Re: Unions in Assembly Language

From: The Wannabee (faq_at_.@.@SZMyggenPV.com)
Date: 08/26/04


Date: Thu, 26 Aug 2004 17:56:13 +0200

På Thu, 26 Aug 2004 16:59:17 +0200, skrev f0dder
<f0dder_spicedham@flork.dk>:

> The Wannabee wrote:
>
>> Yes. Jump table or calltable is fine to me. I made a typo in the
>> original post. First I asked Percival, because he is a HLA
>> programmer, because I wanted to see the HLA equvivalent. But to see
>> more implementations is nice too. Since Percival didnt adress the
>> full query, here is the RosAsm equivalent of you C code : (btw, your
>> c code doesnt include dessisionmakeing for the table, so I will also
>> not include this, allthough I had expected this to be part of the
>> solution, as otherwise the solution will be less useful)
>>
>>
> decision making? Do you mean bounds checking?

No I mean, one of the purposes of a calltable, or a LOOKUP/CALLTABLE is to
speed up redirection of code, that would otherwise, because the choises of
redirection grew, would make simple repeated cmp / call code be somewhat
slower. According to wolfgang, as soon as a if(then/else (cmp/jcc)
statement approaches 5-8 selections, a calltable or jumptable will execute
faster, and when the dessisionmaking is very large, the speed of the
lookup will not increase (except when cache is affected), it will be
constant.

In your example, the code didnt need a calltable, as it only used the
calltable to call the procs indirectly, while for the example it would be
better to make the call directly. However, it did show how to prepare the
tables, and how to call them. Only the dessision making and the automated
calling was omitted. What I mean by this is for example :

[WinMessagesJumpTable:
  0 0 ;1
  Application.WMDestroy ;2
  0 0 ;4
  Application.WMSize ;5
  0 0 0 0 0 0 0 0 0 ;14
  Application.WMPaint ;15
  0 0 0 0 ;19
  Application.WMEraseBkGnd ;20
.....
]

and the code : (This will crash if EDI is set to NULL on exit (Win98 1st
edition),
        but works if EDI points to application local memory, understand it those
who can)

[mRet:0]
Application.Dispatch:
     pop D$Mret
     cmp D$esp+4 MaxMessageTable|jae @NoHandler
         mov eax D$esp + 0_4
         mov ecx D$WinMessagesJumpTable + eax*4
         cmp ecx 0 |je @NoHandler

           mov eax D$esp + 0_4
           mov ecx D$WinMessagesJumpTable + eax*4
           call ecx

         or eax eax ; Means message was handel by app _OR_ need not
defaulthandling
         jne @MessageWasHandled
@NoHandler:
     call 'User32.DefWindowProcA'
@MessageWasHandled:
     jmp D$Mret

>> The RosAsm equivalent of your code :
>>
> *snip*
> What VC++ generates is not too far from your asm code - except it
> uses normal stack calling convention.

Yes.
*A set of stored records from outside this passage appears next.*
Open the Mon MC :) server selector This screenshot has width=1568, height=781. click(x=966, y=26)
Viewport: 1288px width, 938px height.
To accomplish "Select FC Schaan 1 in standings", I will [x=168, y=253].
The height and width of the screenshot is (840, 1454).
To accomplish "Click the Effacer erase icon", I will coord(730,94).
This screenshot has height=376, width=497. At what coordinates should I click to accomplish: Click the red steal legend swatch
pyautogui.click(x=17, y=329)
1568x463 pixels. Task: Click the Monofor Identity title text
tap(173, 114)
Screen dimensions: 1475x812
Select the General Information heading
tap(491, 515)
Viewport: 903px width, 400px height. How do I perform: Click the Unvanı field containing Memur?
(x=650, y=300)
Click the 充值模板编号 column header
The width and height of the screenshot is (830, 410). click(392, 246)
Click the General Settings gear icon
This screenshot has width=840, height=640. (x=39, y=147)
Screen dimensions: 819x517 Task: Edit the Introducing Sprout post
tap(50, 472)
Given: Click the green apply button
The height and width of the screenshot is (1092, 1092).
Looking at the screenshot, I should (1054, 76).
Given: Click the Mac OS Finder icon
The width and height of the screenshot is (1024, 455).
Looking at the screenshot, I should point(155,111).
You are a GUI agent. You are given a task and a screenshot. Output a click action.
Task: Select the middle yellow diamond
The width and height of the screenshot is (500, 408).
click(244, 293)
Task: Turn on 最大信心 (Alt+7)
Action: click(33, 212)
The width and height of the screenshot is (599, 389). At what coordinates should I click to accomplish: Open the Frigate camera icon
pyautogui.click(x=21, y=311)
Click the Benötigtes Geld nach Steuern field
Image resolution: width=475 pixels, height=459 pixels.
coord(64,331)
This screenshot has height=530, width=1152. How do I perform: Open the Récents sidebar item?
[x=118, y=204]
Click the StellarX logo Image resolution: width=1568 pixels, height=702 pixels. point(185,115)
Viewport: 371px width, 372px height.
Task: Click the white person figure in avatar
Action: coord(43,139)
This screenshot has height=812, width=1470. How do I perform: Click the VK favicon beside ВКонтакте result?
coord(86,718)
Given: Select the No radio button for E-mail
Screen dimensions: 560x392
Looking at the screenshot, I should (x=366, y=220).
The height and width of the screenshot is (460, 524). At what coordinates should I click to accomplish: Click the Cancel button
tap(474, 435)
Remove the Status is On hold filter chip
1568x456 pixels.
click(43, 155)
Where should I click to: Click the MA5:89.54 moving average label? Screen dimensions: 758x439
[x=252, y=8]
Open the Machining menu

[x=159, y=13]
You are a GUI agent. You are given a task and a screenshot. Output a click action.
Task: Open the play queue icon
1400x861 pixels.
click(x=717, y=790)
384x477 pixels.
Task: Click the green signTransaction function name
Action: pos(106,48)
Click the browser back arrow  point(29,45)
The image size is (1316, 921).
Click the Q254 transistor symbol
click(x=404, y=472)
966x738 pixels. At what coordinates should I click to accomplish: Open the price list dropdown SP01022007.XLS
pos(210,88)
This is a another detail I picked up from WolfGang as well, since the
stack is memory, it can break optimal cache usage, because if some memory
is allready cached, and you then push or pop, that memory which was
cached, can/will be trashed. I dont understand every detail of it, but for
fast code, stack should be avoided when not absolutely needed. Same for
calls, where the values are pushed popped needlessly into and off the
stack, and could potentially trash data, which may allready be in the
cache. I am far from as clever as he on theese details, but anyway, it is
useful info that could come in handy in the right situation. I am not the
person who needs to have absolute best code/speed everywhere, but like to
include tips picked up into newly written code. I assume for instance that
if you have used some code to load the caches with some data, and then
make a call, using the stack, may force the data to be reread from main
memory on the first access in the target procedure. So avoiding the stack
would maybe prevent it.

But it depends assumefully on the code in question. Buy many times I guess
in a more complex procedure that calls to subroutines to manipulate the
same data as in the calling procedure, maybe during a loop, avoiding stack
usage might make every call a bit faster. Anyway, I am way to
inexperienced to give a full insight into theese topics.

My point is that theres not anything significant that can be done in HLL
that cannot be done faster, better and more optimal in asm, once the
design is settled. And then the implementation can be bettered by each
glance on the code in assembly, but in the HLL, because of the hidden
details, it can look optimal, and not be so. And to learn the full
potential of asm, I am convienced one must use asm daily, for years to see
the full range of benfits. Better start now.

However, to understand that HLA is not assembly takes but a few weeks.